For 31 years, twins Rebecca Squires and Amanda Bartelme have shared everything ... including a painful jaw alignment problem.
"I had pain in my jaw," Squires said. "I had clicking and popping."
"Besides the talking part, eating was definitely frustrating," said Bartelme. "None of my teeth lined up before."
Together, they decided to have surgery, to do what braces couldn't.
"The plan was to move the upper jaw forward and the lower jaw back," Steven Roser, D.M.D., M.D., of the division of oral and maxillofacial surgery at Emory University School of Medicine in Atlanta, Ga., told Ivanhoe.
Before the twins even went to the hospital, doctors did the surgery.

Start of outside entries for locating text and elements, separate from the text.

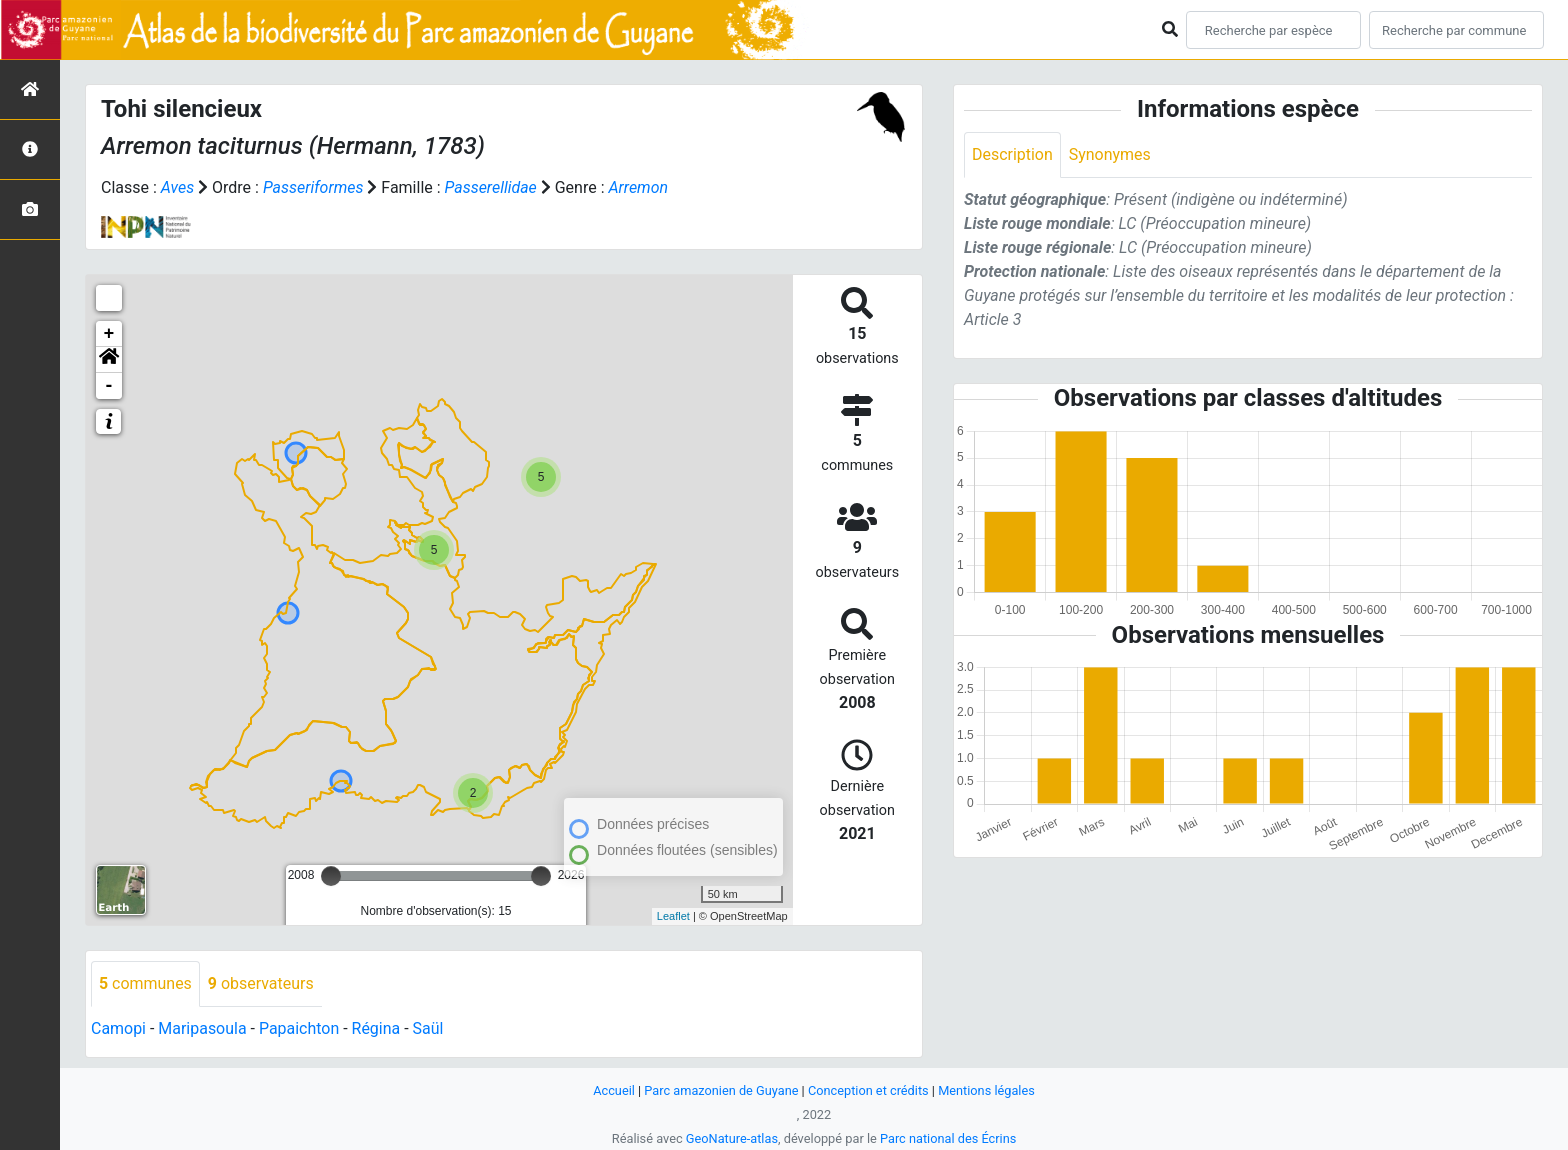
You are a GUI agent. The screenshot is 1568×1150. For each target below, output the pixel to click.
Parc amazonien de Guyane (721, 1090)
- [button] (109, 386)
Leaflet (673, 916)
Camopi (118, 1028)
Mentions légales (987, 1090)
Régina (376, 1028)
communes (145, 983)
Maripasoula (203, 1028)
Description (1012, 154)
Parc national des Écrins (948, 1138)
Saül (428, 1028)
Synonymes (1110, 154)
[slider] (331, 876)
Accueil (613, 1090)
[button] (109, 360)
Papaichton (299, 1028)
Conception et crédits (868, 1090)
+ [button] (109, 334)
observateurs (261, 983)
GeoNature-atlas (731, 1138)
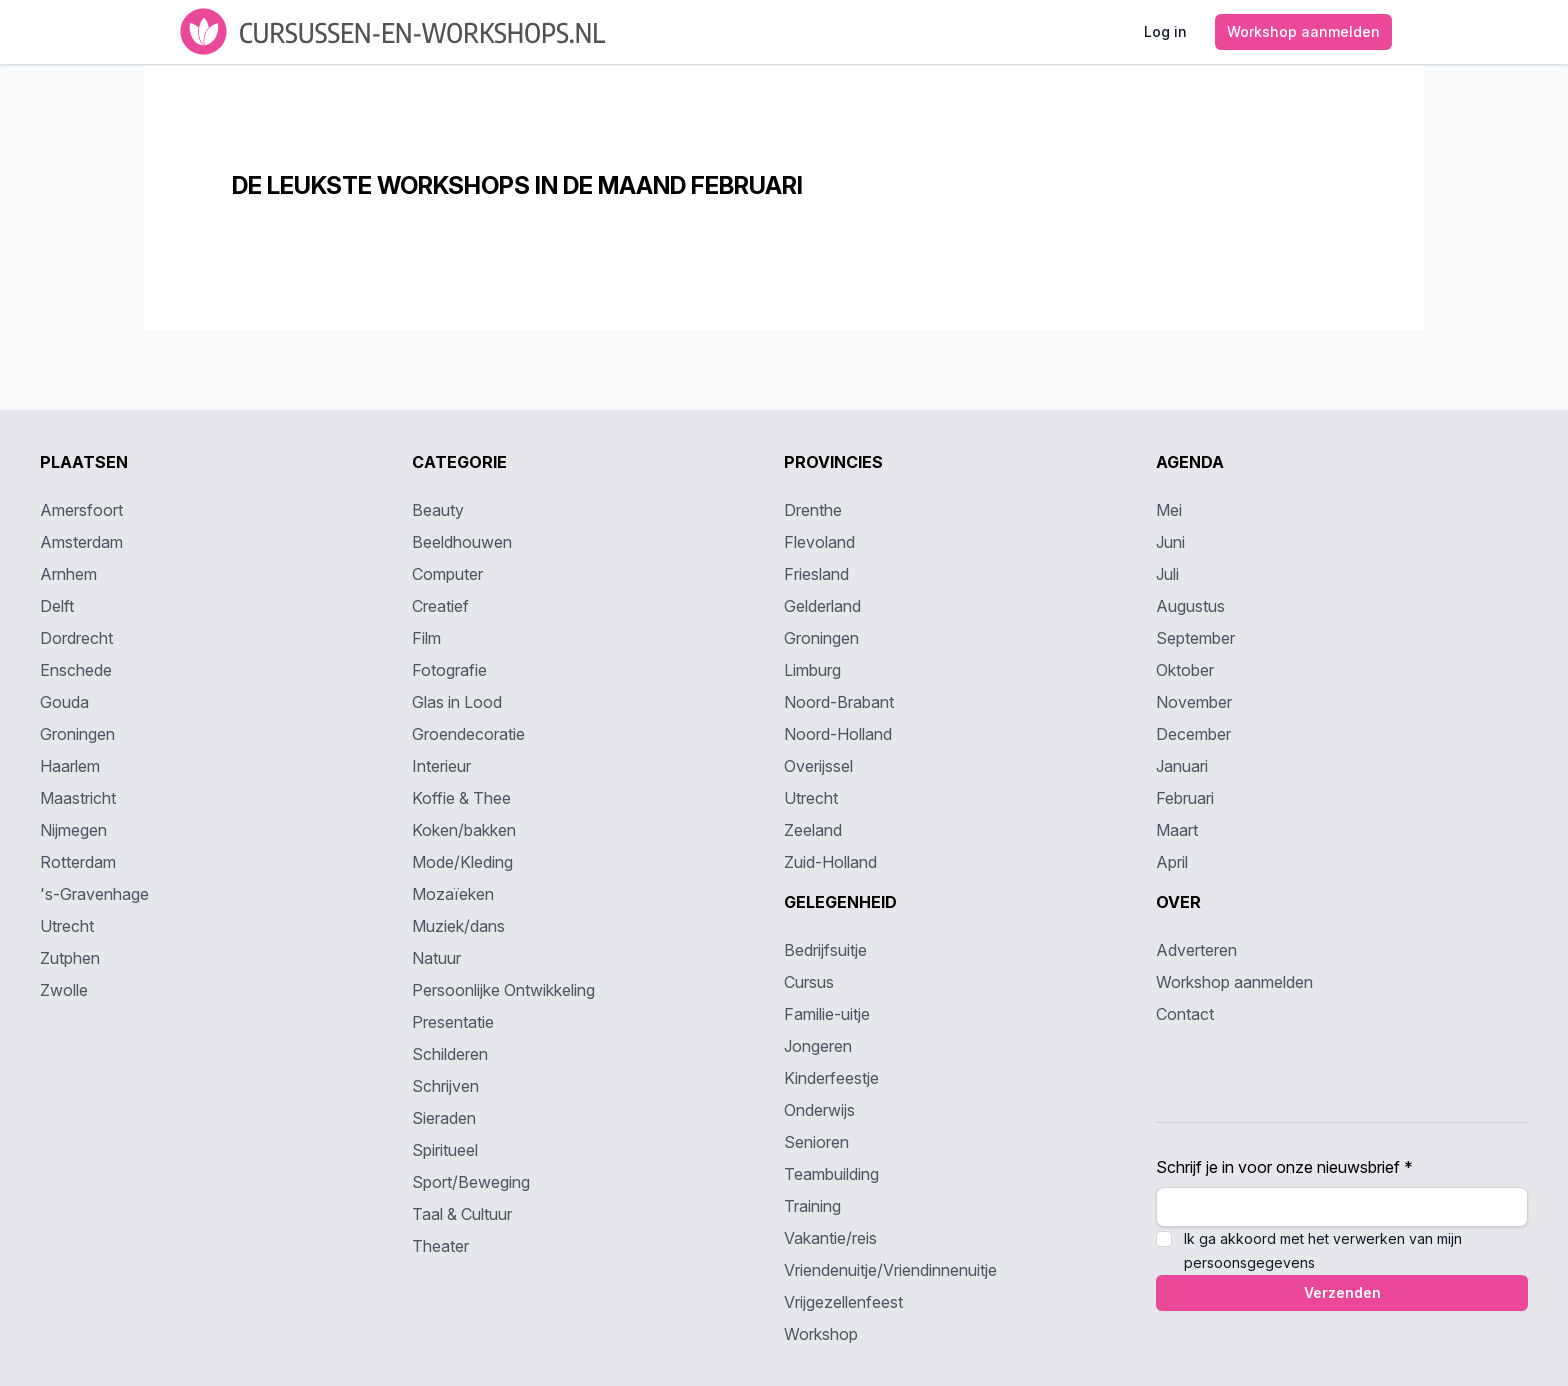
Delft (57, 606)
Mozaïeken (453, 894)
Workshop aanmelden (1303, 31)
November (1194, 702)
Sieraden (444, 1118)
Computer (447, 574)
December (1193, 734)
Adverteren (1196, 950)
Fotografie (449, 670)
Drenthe (813, 510)
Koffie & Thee (461, 798)
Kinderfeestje (831, 1078)
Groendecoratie (468, 734)
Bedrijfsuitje (825, 950)
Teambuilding (831, 1174)
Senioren (816, 1142)
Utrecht (67, 926)
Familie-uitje (827, 1014)
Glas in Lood (457, 702)
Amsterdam (81, 542)
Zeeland (813, 830)
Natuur (436, 958)
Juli (1167, 574)
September (1195, 638)
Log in (1165, 31)
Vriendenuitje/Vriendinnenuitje (890, 1270)
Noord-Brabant (839, 702)
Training (812, 1206)
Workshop (821, 1334)
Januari (1182, 766)
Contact (1185, 1014)
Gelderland (822, 606)
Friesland (816, 574)
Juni (1170, 542)
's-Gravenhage (94, 894)
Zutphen (70, 958)
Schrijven (445, 1086)
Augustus (1190, 606)
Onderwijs (819, 1110)
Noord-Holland (838, 734)
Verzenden (1342, 1292)
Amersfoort (81, 510)
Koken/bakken (464, 830)
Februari (1185, 798)
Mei (1169, 510)
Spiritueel (445, 1150)
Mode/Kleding (462, 862)
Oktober (1185, 670)
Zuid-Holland (830, 862)
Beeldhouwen (462, 542)
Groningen (77, 734)
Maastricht (78, 798)
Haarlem (70, 766)
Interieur (441, 766)
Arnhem (68, 574)
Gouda (64, 702)
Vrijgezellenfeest (843, 1302)
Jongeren (818, 1046)
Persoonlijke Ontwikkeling (503, 990)
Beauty (438, 510)
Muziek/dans (458, 926)
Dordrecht (76, 638)
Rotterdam (78, 862)
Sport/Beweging (471, 1182)
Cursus (809, 982)
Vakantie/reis (830, 1238)
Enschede (76, 670)
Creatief (440, 606)
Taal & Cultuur (462, 1214)
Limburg (812, 670)
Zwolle (64, 990)
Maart (1177, 830)
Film (426, 638)
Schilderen (450, 1054)
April (1172, 862)
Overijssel (818, 766)
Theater (440, 1246)
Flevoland (819, 542)
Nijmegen (73, 830)
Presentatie (453, 1022)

A new software uses the twins' CT scans to create a three-dimensional virtual planning tool. Now, doctors can test every complex measurement, every precise cut before they go into the operating room.
"It allows us as a team -- the orthodontist or our residents or assistants -- to preplan the operation," Dr. Roser explained. "So when I go in to do the surgery, I've done it on the screen, and I've done it as many times as it takes to get it right."
It took four hours of surgery -- three weeks with their jaws wired shut, but two months later, the twins felt the change.
"I already notice a huge difference in my jaw, and I'm very happy," Squires said.
"It's incredible, instantly," Bartelme said. "All worth it."
Success that feels twice as good.
Since the patients' jaw alignment problems made it difficult to talk and eat, their surgeries were covered by insurance. If it's done for cosmetic reasons only, this procedure is generally not covered.